Machines learning MOFs: training time-lagged autoencoders to learn collective variables for accurate free energy surfaces and transition kinetics
Machines learning MOFs: training time-lagged autoencoders to learn collective variables for accurate free energy surfaces and transition kineticsPromotor(en): V. Van Speybroeck, L. Vanduyfhuys /28217 / Nanoporous materials
Background and problem
Nanoporous materials have proven promising for applications such as gas storage and separation, nanoshock adsorbers and chemical catalysis. An example are so-called metal-organic frameworks (MOFs) which are hybrid frameworks consisting of inorganic bricks connected to each other through organic. The chemical versatility of MOFs is immense, which also entails a huge engineering challenge as it is practically impossible to synthesize and characterize all possible candidate materials for a certain application. Therefore, we need molecular modeling to accurately describe the behavior of existing materials but also reliably predict the behavior of hypothetical materials. In this respect, one can apply molecular dynamics (MD) to describe the behavior starting from the inter- and intramolecular interactions. However, even with the current computational power available, it still remains unfeasible to describe processes that involve overcoming a large barrier in (free) energy. One example of such processes is given by phase transitions in flexible MOFs where the nanopores evolve from an open large pore phase to a closed narrow pore phase (see figure 1). Another example is given by diffusion of guest molecules adsorbed inside the material from one pore through a narrow window to another pore (see figure 1). In both examples, the initial and final states are characterized by local minima of the free energy or (meta)stable states, while the intermediate structure is given by a saddle point or transition state characterized by a high free energy.

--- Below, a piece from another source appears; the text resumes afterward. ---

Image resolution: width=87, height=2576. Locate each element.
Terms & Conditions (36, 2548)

Figure 1: Illustration of phase transitions in flexible MOFs such as 1) CoBDP and 2) DUT-49 as well as diffusion in 3) ZIF-8. Figures taken from [1-2]
Due to the free energy barrier associated with passing through the transition state, these processes occur only very rarely on the time scale accessible in regular MD simulations. Therefore, we need to enhance the simulations, which starts with defining a so-called collective variable (CV), a microscopic degree of freedom that allows to quantitatively describe the progress along the process. During a so-called umbrella simulation, we then enhance the sampling along the direction of this CV by applying a series of biasing potentials in terms of this CV, and reconstruct the free energy profile as function of the CV using statistical physics. However, two important issues remain with this approach: (1) the choice of the CV is mostly done based on intuition which is far from trivial in many cases and (2) to extract the kinetics of the process we need to perform additional restrained simulations in the transition state. In this thesis we aim at addressing both issues more efficiently using machine learning techniques. Therefore, we will consider breathing transitions in CoBDP  and DUT-49  (flexible MOFs), as well as diffusion of ethane/ethene through ZIF-8  (MOF with narrow windows) as illustrated in Figure 1. However, depending on the interest of the student, the focus can be set on either one or both issues.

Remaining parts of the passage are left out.